Cerchiamo il parcheggio sotto casa a costo di girare per ore, prendiamo rigorosamente l’ascensore per evitare di fare le scale, sottoscriviamo abbonamenti annuali in palestra colpiti dallo sconto per poi scoprire che diviso per le volte che l’hai effettivamente frequentata ogni allenamento è costato 200 euro o forse dovrei dire che il costo per gestire i sensi di colpa è di 200 euro?
Siamo fondamentalmente pigri, e sazi, sì sazi perché un tempo per mangiare bisognava cacciare, quindi la fame sommata alle camminate infinite in cerca di selvaggina modellavano, rinforzavano e tonificavano il corpo senza aspettare la prova costume.
Oggi la stanchezza è più di natura mentale che fisica, ritmi incalzanti, impegni, problemi da risolvere tengono in scacco l’attenzione che sfinita cede e si concede a soluzioni non sempre salutari (aperitivino… sigarettina) per staccare (chimicamente) la spina in attesa di un secondo giro di giostra.
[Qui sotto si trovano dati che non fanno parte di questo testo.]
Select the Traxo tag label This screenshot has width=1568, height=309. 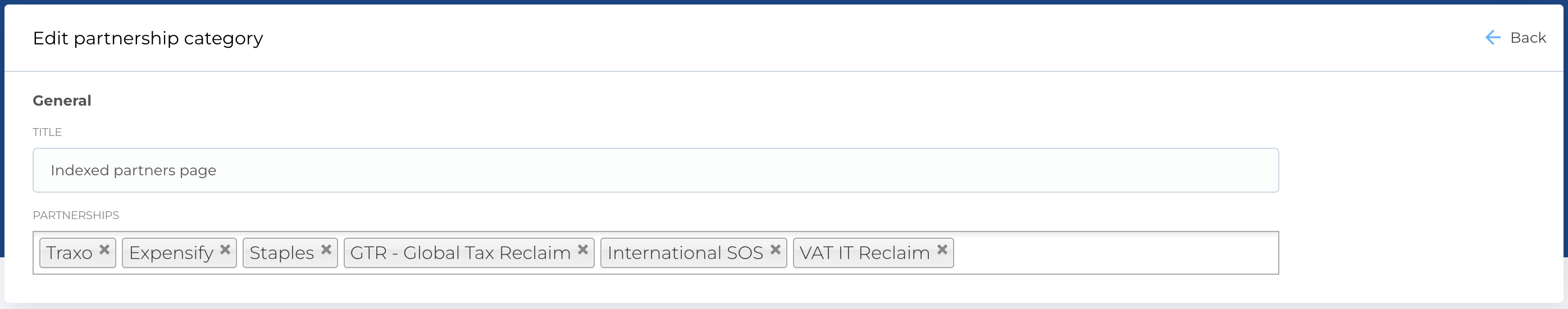[70, 253]
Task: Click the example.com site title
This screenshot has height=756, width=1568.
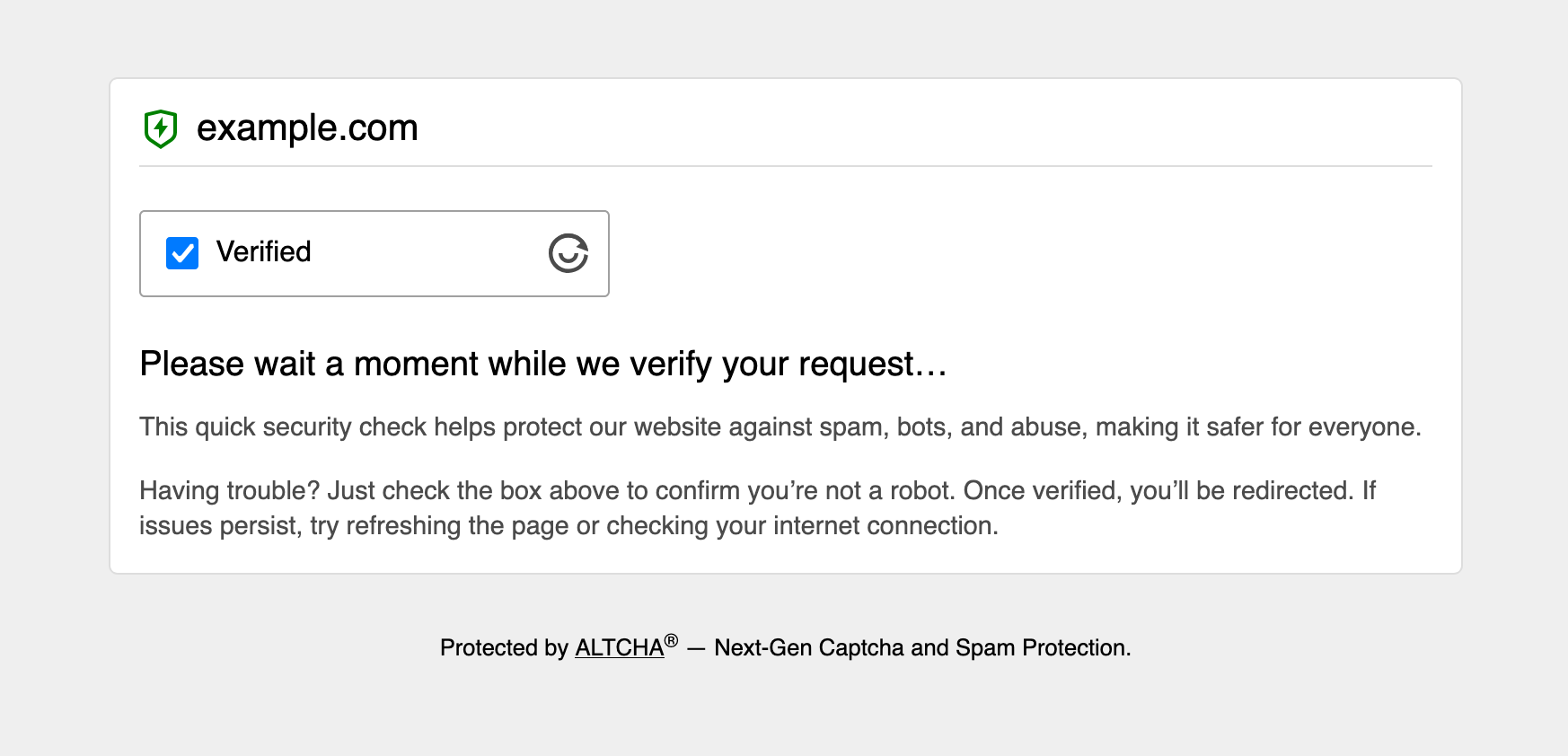Action: (307, 128)
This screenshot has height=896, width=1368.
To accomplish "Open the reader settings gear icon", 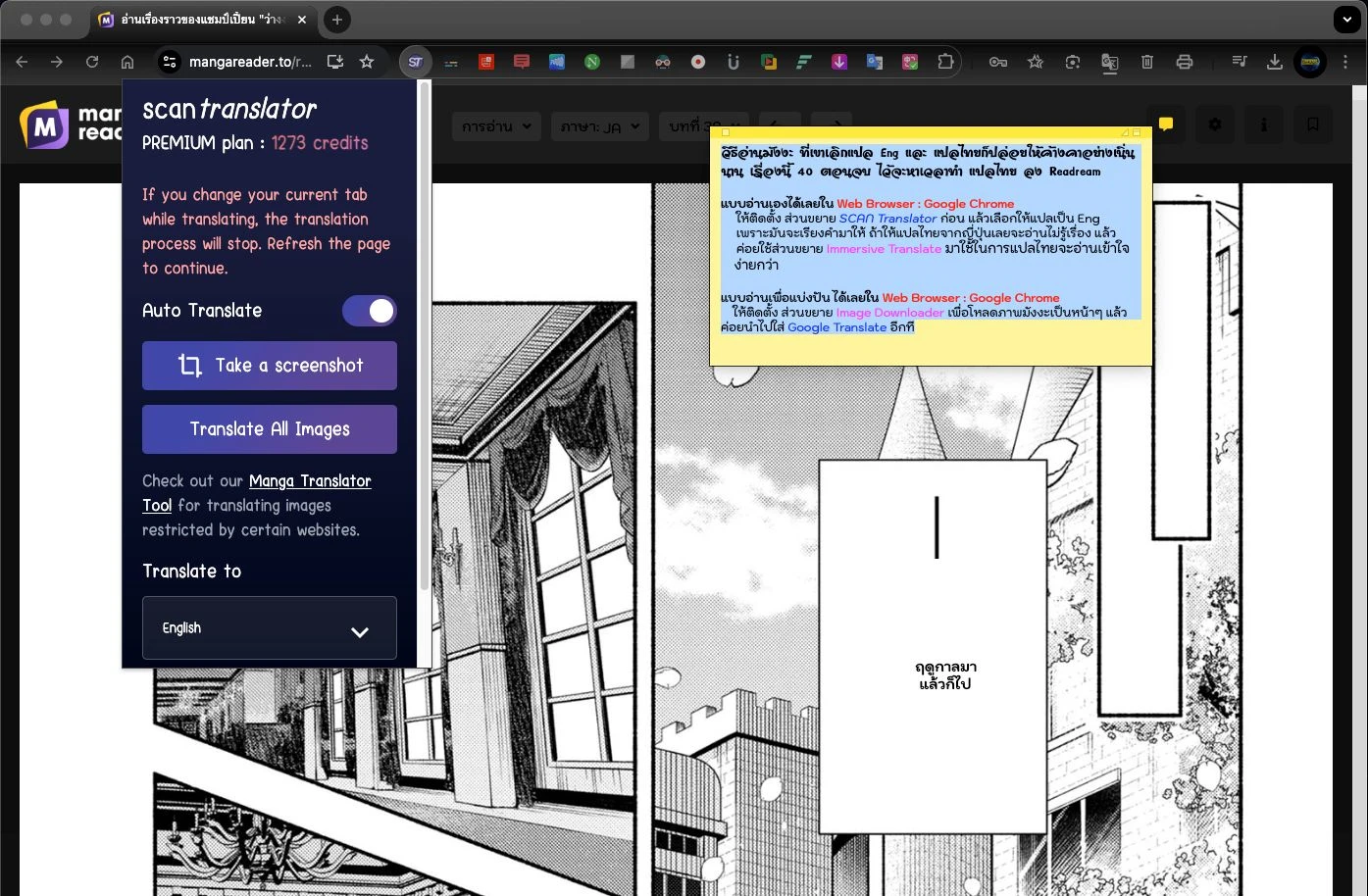I will coord(1215,124).
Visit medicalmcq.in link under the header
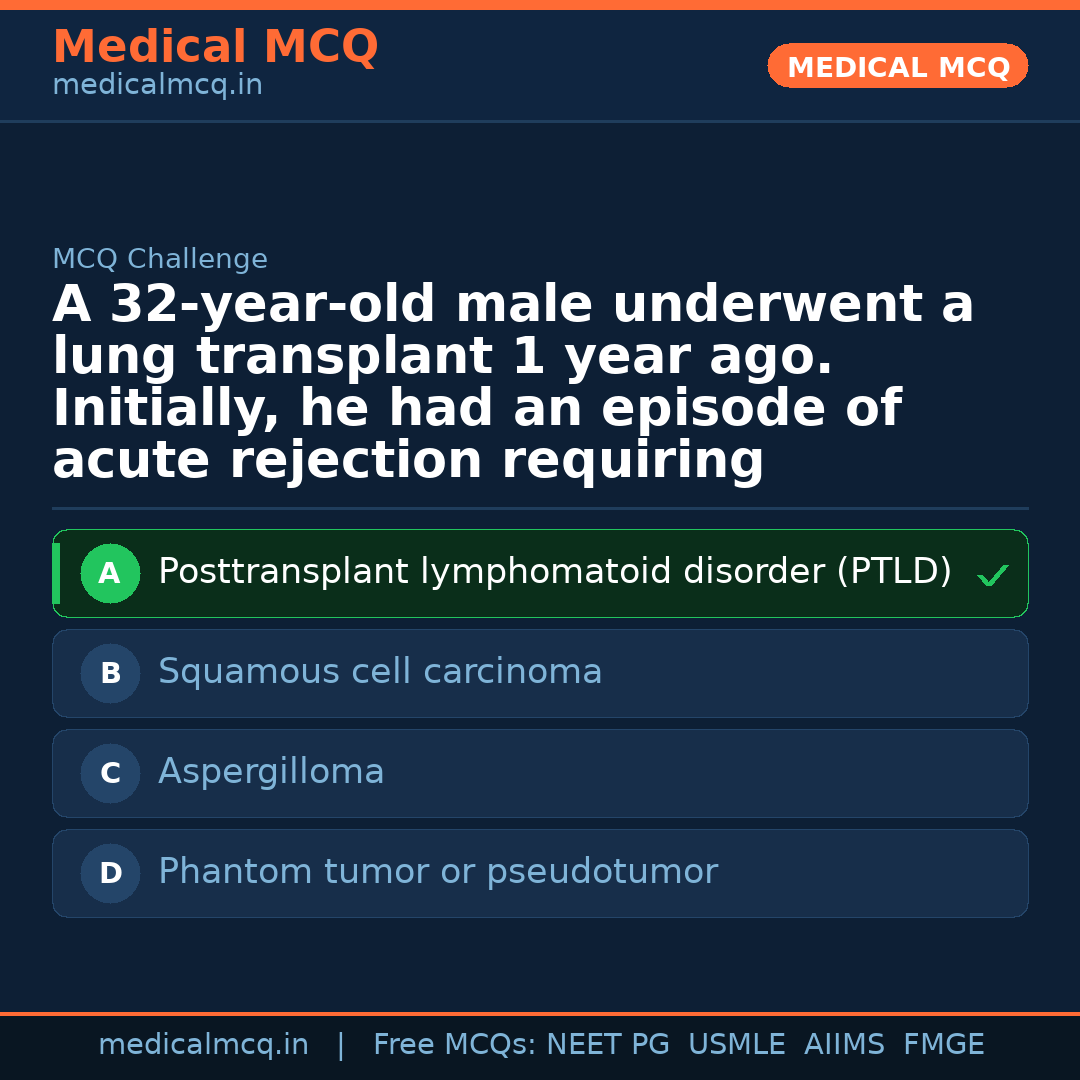1080x1080 pixels. pyautogui.click(x=157, y=86)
Veniamo ora alla bici. Un vero culto.
Vintage o super tecnologica, con i freni a bacchetta o a disco, in acciaio o in carbonio/titanio, tradizionale o con la pedalata assistita, in regalo con la televisione a colori o dai costi equivalenti ad una utilitaria, quindi…ad ognuno la sua. A questo punto, spolverati i completini dalle immancabili colorazioni fluo, inforchiamo la nostra bici e proviamo ad ascoltarci…
Il cuore asseconda lo sforzo e spera di non incontrare nessuno con un passo più veloce ma detto – fatto, sopraggiunge la classica fila indiana che sfreccia e lì la differenza la fa la testa… che si arrende all’istinto e comanda alle gambe di raggiungere la “preda”. L’area sottocorticale sembra farla da padrona, l’attenzione si concentra sui pochi centimetri che separano la nostra gomma anteriore da quella posteriore del nostro avversario. Velocità, media, e BPM fanno da contorno. Il cuore in gola, le gocce di sudore scendono dalla fronte e attraversano tutto il viso raggiungendo le labbra con il loro immancabile gusto salmastro. Una danza sensuale tra piacere e fatica asseconda tutta l’esperienza e ne definisce il carattere dominante. Di tutt’altra tonalità è la passeggiata ciclo-turistica. Lì, il piacere è la naturale risposta a cornici paesaggistiche e alla compagnia, ad un ritmo cadenzato che permette di godere attraverso organi di senso, stimoli e tempo a disposizione.
Per “Federica” tutto questo non è valido.
Nel suo caso associare alla bicicletta il sostantivo femminile “terapia” non è possibile. La bici le ha portato via il marito (trasformandolo in ex) si è insinuata in modo subdolo all’interno della copia sottraendo gradualmente e sistematicamente tempo, desiderio e piacere sostituendosi di fatto all’amata (il tradimento è compiuto).
Concludendo, andare in bici può essere un’esperienza piacevole ma ricordatevi di indossare sempre il casco, guidare con prudenza e non dimenticate di leggere attentamente le avvertenze e le modalità d’uso.